Problem details - The answer must consist solely of the line containing "Viewport: 1568px width, 744px" and every line after it in the records below, through the last, each reproduced exactly.

[[ Extracted information open ]]

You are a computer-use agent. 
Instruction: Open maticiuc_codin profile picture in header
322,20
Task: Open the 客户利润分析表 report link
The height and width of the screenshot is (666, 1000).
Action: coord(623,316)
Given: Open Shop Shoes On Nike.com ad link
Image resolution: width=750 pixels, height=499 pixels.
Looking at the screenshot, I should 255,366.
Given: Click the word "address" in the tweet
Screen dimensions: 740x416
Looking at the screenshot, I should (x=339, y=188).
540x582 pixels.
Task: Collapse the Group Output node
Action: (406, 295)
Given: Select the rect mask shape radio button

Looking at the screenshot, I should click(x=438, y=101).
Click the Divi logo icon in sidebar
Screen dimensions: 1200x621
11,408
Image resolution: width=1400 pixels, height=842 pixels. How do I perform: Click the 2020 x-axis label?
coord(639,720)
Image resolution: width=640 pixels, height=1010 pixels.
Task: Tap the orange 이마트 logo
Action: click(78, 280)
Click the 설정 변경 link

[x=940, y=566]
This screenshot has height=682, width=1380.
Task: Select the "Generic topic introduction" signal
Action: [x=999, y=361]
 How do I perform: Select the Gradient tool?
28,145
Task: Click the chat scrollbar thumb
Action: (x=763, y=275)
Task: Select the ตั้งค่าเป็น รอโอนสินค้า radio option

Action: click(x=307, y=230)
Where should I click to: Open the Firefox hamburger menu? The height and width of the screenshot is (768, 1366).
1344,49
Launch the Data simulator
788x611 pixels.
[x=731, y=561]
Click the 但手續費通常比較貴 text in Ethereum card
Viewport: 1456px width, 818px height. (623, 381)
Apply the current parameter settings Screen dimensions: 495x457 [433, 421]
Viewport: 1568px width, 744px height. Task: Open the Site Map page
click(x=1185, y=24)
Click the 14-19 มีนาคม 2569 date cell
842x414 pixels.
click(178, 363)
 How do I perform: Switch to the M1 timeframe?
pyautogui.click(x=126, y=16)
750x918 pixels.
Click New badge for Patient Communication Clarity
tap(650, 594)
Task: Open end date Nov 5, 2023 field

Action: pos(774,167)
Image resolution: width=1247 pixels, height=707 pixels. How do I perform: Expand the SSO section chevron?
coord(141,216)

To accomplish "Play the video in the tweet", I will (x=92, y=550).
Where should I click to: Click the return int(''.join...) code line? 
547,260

[[ Extracted information closed ]]

Exercise output -
Viewport: 1568px width, 744px height. Task: Open the Site Map page
click(x=1185, y=24)
Click the 14-19 มีนาคม 2569 date cell
842x414 pixels.
click(178, 363)
 How do I perform: Switch to the M1 timeframe?
pyautogui.click(x=126, y=16)
750x918 pixels.
Click New badge for Patient Communication Clarity
tap(650, 594)
Task: Open end date Nov 5, 2023 field

Action: pos(774,167)
Image resolution: width=1247 pixels, height=707 pixels. How do I perform: Expand the SSO section chevron?
coord(141,216)

To accomplish "Play the video in the tweet", I will (x=92, y=550).
Where should I click to: Click the return int(''.join...) code line? 
547,260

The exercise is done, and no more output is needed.